Nobody answered the door at unit 2605, home of rooftop villa owner Zhang Biqing, 58, a self-proclaimed doctor and former Anhui village boy who made his fortune in the 1990s selling slippers said to boost blood flow.
He had grudgingly agreed to demolish parts of the villa located in Park View estate, after a public outcry led the authorities to decree last Monday that he do so.
That the rocky outcrop, built on an area nearly as big as two basketball courts, could go unnoticed for years has beggared belief and underlined how China's well-connected can get away with almost anything.
"How can he just do whatever he likes?" asked Madam Liu, 60, a resident on the 24th floor who declined to give her full name.
A former member of his district's political advisory body, Mr Zhang started to build a garden with a trellis, fake hill, trees and even a swimming pool around his penthouse back in 2007 at a cost of more than 800,000 yuan (S$166,000).
The consultant for a chain of acupuncture clinics told Beijing Times the fake mountain helped cool the building.
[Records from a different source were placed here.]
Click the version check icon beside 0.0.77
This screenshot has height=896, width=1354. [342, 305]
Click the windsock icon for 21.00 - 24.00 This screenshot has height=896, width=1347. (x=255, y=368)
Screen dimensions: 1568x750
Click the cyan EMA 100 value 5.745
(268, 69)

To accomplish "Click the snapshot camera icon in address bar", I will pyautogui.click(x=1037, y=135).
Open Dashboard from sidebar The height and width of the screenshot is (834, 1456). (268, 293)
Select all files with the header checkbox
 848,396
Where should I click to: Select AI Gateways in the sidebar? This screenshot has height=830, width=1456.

"Later I saw that the mountain was bald and found some plants to put into the crevices. The Beijing municipal government encourages greenery on rooftops after all."
In response to fears that his illegal villa may cause excessive loading and damage the building, Mr Zhang claimed the mountain was made of plastic. "Keeping it won't damage the floorslab."
Workers will take down the trellis and part of the fake mountain by hand, just like how they built them, he added.
Residents and domestic helpers told The Sunday Times that renovation was done so often previously that long waits for the lift were common.
"They kept sending things upstairs," said Sichuanese domestic helper Madam He, 50, who gave just her surname.
A man in his 50s surnamed Wang said: "It's like a swallow building its nest bit by bit."
Many residents did not realise how big the villa was until they saw it on the news.
"We hear that there's even a lift inside. We feel it's such a waste that he didn't become an interior designer," said manager Wang Xiaohua, 35, taking a lighter view of his block's rooftop attraction.
But those on the upper floors who found cracks and leaks in their homes were not amused.
One elderly man surnamed Lan, who has since moved, was reportedly so fed up he tried unsuccessfully to petition the estate office and quarrelled with Mr Zhang.
Despite his neighbours' complaints, Mr Zhang agreed to tear it down only after photos of it posted online sparked an uproar and led local urban management officers to order him to pull it down in 15 days.
Officials are also now checking if his clinics are offering medical treatment illegally, Beijing News reported.
Some residents told The Sunday Times they worry that Mr Zhang would not see the demolition through.
Madam Liu, a finance executive, said: "We don't know when he will finish demolishing. After all the reporters leave, we don't know whether he will start building all over again."